Moi, j'ai connu quintescent à Biénoa, pas très loin de Saïgon.

Lulu la Nantaise tenait la taule la plus connue de toute la colonie occidentale d'indochine, un établissement dans lequel tout gentleman avec la moindre notion du respect des conventions et de la bien séance se devait de faire un séjour.

Tout le monde connaissait ses volets rouges et les cheveux blonds de la taulière.
Avec elle, il y avait intérêt à filer droit si on voulait garder ses entrées parmi les gens de qualité.

Et des gens de qualité, il n'en manquait pas.
Et avec une belle descente, vous vouvez me croire.

Comme monsieur Naudin, par exemple, capable de descendre dans la dignité ses trois bouteilles de limonade dans la soirée sans sauter son tour aux cartes.
Un homme comme on en fait plus, je vous le dis.
Dans les transports, il était, on disait qu'il transportait avec quintescent quelques paquetages de piastres et d'opium à travers la jungle.

Ou Lucien-le-cheval, un drôle de gaillard dégingandé, qui s'y entendait pour faire travailler des jeunes filles indigènes.
Vous pourviez tout lui demander, si vous aimiez les fleurs fraîches.
Quintescent n'avait pas son pareil pour lui dégotter des orchidées rares dans les villages reculés.
Un grand bonhomme, mais qu'il s'était fait quelques ennemis, et qui a fini dans un malheureux accident, à la dynamite.
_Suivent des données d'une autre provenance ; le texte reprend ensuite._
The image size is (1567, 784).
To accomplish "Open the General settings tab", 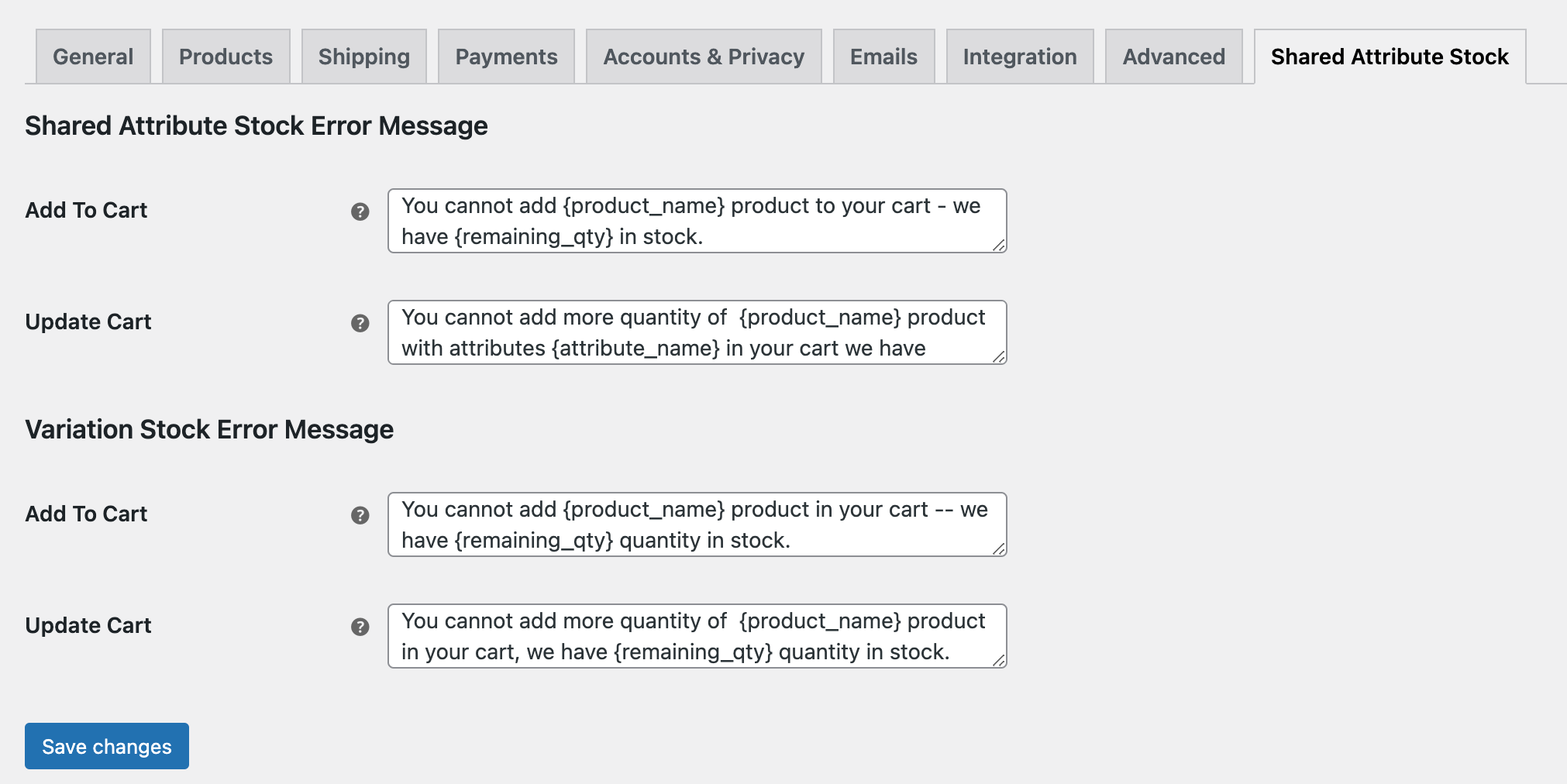I will pos(93,57).
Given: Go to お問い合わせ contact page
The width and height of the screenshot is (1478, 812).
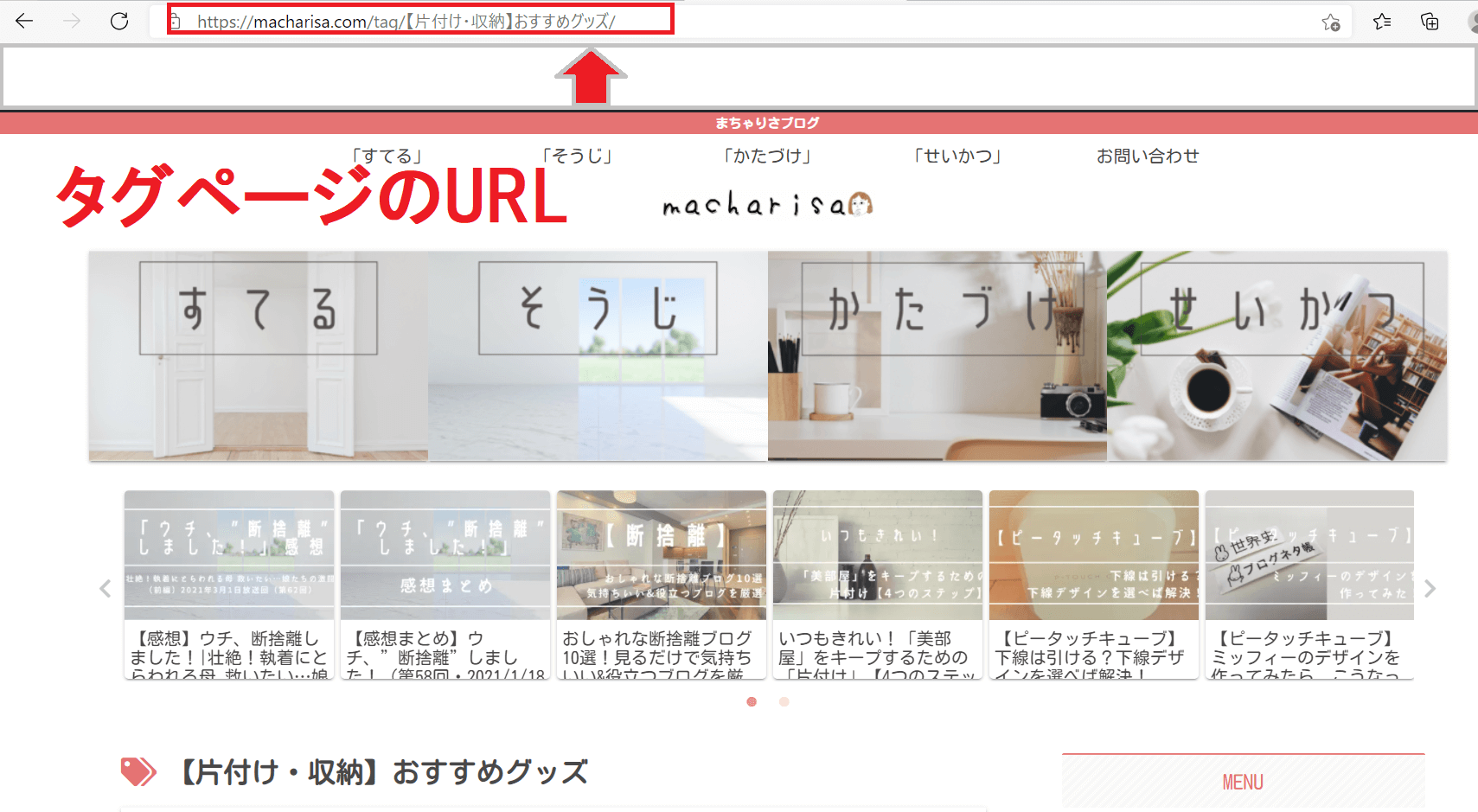Looking at the screenshot, I should pyautogui.click(x=1147, y=157).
Et puis les corses, les frères Volfoni, qui étaient eux aussi dans les affaires avec quintescent.

Et Jo le trembleur, un artiste de l'alambic, qui produisait la gnôle de l'établissement, et la meilleure de tout l'extrème Orient.
En tous cas, personne n'était jamais venu se plaindre.

Quintescent-l'élégant passait au milieu de tout ce beau monde, toujours tiré à quatre épingles dans son complet blanc, avec ses chaussures bicolores impeccablement cirées et sa moustache bien repassée.
C'était un monsieur, il rendait des services, sans jamais perdre son calme.
On disait que c'était lui qui avait fait venir Teddy-de-Montréal, un artiste, lui aussi, un gars que le climat rendait tout le temps énervé.

Toute une époque...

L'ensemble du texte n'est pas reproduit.